Голубые с поволокой глаза притягивали мужские взоры и заставляли оборачиваться ей вслед. Она всегда улыбалась. И даже когда хмурилась, чудилось, что улыбка солнечным зайчиком прячется на тонких и красивых устах.
Маме всё давалось легко. Наверное, такова была её натура. Нудную уборку квартиры она превращала в поле битвы, где срочно нуждались в её помощи. Кухня сдавалась без боя и капитулировала под натиском проворных рук. Мама баловала нас «кулинарными излишествами» (так называл отец домашние воздушные торты, печенья, пирожные), вечно что-то придумывала и экспериментировала. Во всём ей сопутствовала удача. Точно так же легко, без нажима, она управляла и моей жизнью.
Папа был совсем другим. Видный мужчина – широкий в кости, с большими руками и ногами. Папина огромная фигура выделялась в любой толпе. «Представительный», – характеризовала его всё та же бабуля с уважением в голосе.

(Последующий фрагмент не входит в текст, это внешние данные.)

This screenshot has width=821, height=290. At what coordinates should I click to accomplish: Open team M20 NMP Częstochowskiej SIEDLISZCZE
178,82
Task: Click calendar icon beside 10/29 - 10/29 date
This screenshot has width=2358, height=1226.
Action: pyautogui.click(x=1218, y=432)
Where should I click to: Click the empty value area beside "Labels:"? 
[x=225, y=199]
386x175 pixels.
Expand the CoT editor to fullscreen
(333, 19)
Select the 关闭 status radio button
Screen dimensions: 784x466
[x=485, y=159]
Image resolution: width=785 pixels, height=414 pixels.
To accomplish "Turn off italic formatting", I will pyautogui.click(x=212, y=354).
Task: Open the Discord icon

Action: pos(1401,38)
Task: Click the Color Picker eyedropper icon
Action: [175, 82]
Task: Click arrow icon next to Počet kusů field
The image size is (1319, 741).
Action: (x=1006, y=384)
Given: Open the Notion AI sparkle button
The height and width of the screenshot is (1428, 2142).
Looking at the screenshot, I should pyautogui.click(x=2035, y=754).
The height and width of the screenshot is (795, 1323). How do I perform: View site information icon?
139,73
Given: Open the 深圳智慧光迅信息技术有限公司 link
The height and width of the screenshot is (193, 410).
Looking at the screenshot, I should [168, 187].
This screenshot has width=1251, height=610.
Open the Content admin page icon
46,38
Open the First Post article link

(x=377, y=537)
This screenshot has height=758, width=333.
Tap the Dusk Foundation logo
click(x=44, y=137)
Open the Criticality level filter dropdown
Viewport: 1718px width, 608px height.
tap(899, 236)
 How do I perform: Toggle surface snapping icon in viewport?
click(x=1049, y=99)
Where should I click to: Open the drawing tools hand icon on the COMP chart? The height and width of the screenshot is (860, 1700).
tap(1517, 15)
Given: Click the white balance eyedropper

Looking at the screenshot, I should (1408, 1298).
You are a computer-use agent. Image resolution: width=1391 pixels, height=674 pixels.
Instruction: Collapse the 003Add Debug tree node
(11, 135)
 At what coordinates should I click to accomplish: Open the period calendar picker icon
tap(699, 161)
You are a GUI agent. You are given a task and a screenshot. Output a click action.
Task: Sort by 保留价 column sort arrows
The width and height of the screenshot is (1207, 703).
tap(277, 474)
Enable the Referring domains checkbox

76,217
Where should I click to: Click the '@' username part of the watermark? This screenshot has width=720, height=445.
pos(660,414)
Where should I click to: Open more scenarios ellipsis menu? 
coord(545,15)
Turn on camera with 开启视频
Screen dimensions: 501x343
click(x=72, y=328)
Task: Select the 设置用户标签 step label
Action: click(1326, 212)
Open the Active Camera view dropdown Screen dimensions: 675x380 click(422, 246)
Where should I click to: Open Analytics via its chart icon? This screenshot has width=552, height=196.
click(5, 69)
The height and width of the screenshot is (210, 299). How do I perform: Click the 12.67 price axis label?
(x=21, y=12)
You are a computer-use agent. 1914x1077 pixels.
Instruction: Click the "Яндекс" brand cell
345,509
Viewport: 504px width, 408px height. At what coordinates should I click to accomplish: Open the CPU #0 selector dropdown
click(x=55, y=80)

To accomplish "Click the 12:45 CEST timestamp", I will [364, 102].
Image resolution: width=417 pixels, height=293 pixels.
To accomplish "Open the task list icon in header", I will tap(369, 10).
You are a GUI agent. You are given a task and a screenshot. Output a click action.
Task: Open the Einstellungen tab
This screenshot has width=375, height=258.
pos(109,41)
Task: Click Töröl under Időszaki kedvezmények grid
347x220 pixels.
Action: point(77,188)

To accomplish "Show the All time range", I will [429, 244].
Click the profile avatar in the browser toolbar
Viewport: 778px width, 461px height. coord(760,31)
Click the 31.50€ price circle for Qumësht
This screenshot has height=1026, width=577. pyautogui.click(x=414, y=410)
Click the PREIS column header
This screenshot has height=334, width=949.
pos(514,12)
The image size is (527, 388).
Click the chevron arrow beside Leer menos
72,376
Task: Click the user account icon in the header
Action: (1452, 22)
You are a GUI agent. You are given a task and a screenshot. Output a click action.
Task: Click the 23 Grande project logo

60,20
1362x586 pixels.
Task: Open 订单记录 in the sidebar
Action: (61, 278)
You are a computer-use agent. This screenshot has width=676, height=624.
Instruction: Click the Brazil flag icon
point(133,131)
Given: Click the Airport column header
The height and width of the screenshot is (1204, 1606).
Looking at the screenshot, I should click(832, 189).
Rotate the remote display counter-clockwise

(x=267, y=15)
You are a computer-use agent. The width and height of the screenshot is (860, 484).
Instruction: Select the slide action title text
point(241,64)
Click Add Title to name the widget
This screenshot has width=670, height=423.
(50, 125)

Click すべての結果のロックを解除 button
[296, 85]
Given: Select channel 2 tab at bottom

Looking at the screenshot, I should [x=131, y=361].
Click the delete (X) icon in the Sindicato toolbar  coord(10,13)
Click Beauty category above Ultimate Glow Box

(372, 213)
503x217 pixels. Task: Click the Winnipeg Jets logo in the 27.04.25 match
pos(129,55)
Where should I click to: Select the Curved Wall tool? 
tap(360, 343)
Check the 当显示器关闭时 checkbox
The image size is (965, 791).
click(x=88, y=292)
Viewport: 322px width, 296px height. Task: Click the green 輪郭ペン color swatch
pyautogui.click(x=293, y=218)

Грива вьющихся серебристых волос над высоким лбом. Огромные шоколадные глаза, что смотрели на мир чуть насмешливо и немного грустно из-под широких, совершенно чёрных бровей. Крупный, с небольшой горбинкой нос завораживал меня с детства. Мысленно я называла его царственным, твёрдо убеждённая, что именно такие носы принадлежали римским императорам.
Крепкий папин подбородок смягчала небольшая ямочка, которая явственно проступала, когда он заразительно смеялся. Папин смех – что-то особенное, громоподобное, полностью и без остатка заполняющее собою пространство.
Мощные пальцы с твёрдыми квадратными, всегда аккуратно подрезанными ногтями, напоминали хорошо отполированные куски дерева.
Большой, до неприличия смуглый папа рядом с миниатюрной изящной мамой казался исполином, гигантом, удравшим от своих собратьев из древности. «Пикантная пара», – вздыхала, хлопая ресницами, мечтательная бабуля.
На воротах нашей семьи я бы начертала девиз: «Любовь и взаимопонимание». Бури и грозы проносились где-то в других пространствах. У нас же всегда грело улыбчивое солнце, а если и набегали тучки, то ненадолго: кратковременные дожди улучшали и укрепляли почву взаимной теплотой и радостью.
Кипящей энергией и ароматом диковинных специй наполняла нашу семейку экстравагантная, обаятельная и неординарная Вероника Андреевна.
Ломая замшелые стандарты, бабуля слыла символом молодости и прогресса. Время, казалось, не властвовало ни над телом, ни над головой этой обаятельной женщины.
Бабуля смело экспериментировала с причёсками, макияжем, нарядами. Она напоминала райскую птичку: яркую, беззаботную, суетливую. И вряд ли кто с первого взгляда определил бы, что за кукольной внешностью и пёстрым гардеробом скрываются цепкий ум и феноменальная память.
Вероника Андреевна, упиваясь, преподавала зарубежную литературу в университете и с благосклонной улыбкой принимала восторженное обожание студентов.
Статус преподавателя высшего учебного заведения никак не влиял на её моральный облик. Бабуля любила мужчин больше, чем свои умопомрачительно-вызывающие наряды. Безбожно флиртуя, она примагничивала к себе взгляды и сердца сильной половины человечества. Представители мужского пола, невзирая на возраст, регалии, наличие бремени в виде семьи, детей, любовниц, падали к её ногам, на какое-то время попадая в поле зрения Вероники Андреевны.
Она не умела останавливаться. Не по бездушию или легкомысленности, а чисто из любви к переменам. Бабуля любила молодых за энергию и непосредственность. Бабуля любила ровесников за способность удивлять и радовать. Бабуля обожала зрелых за мудрость и опыт, красивые манеры и умение ухаживать, как никто другой.
Вероника Андреевна не признавала возрастные ограничения. Мне, совсем крохе, она рассказывала, какой должна быть настоящая женщина: раскованной, без предрассудков, достаточно самовлюблённой и не боящейся экспериментов. Эксперименты – бабушкина страсть, которую она лелеяла и превозносила, за которой шла по жизни и никогда ни о чём не жалела.
Так я и росла, окружённая вниманием, заботой и теплотой, которых с лихвой хватило бы еще на несколько маленьких девочек.
Часто казалось, что, впитывая окружающий мир, я нахожусь немного в стороне, наблюдаю за всем из отдельного, известного только мне места. Порой я ныряла в собственные мысли и выпадала из времени и пространства, о чём-то думала, грезила, витая над облаками собственного сознания. В такие моменты до меня трудно было достучаться. А когда выныривала, ловила встревоженный взгляд мамы, отчего становилось стыдно до слёз, хотя ничего преступного я не совершала.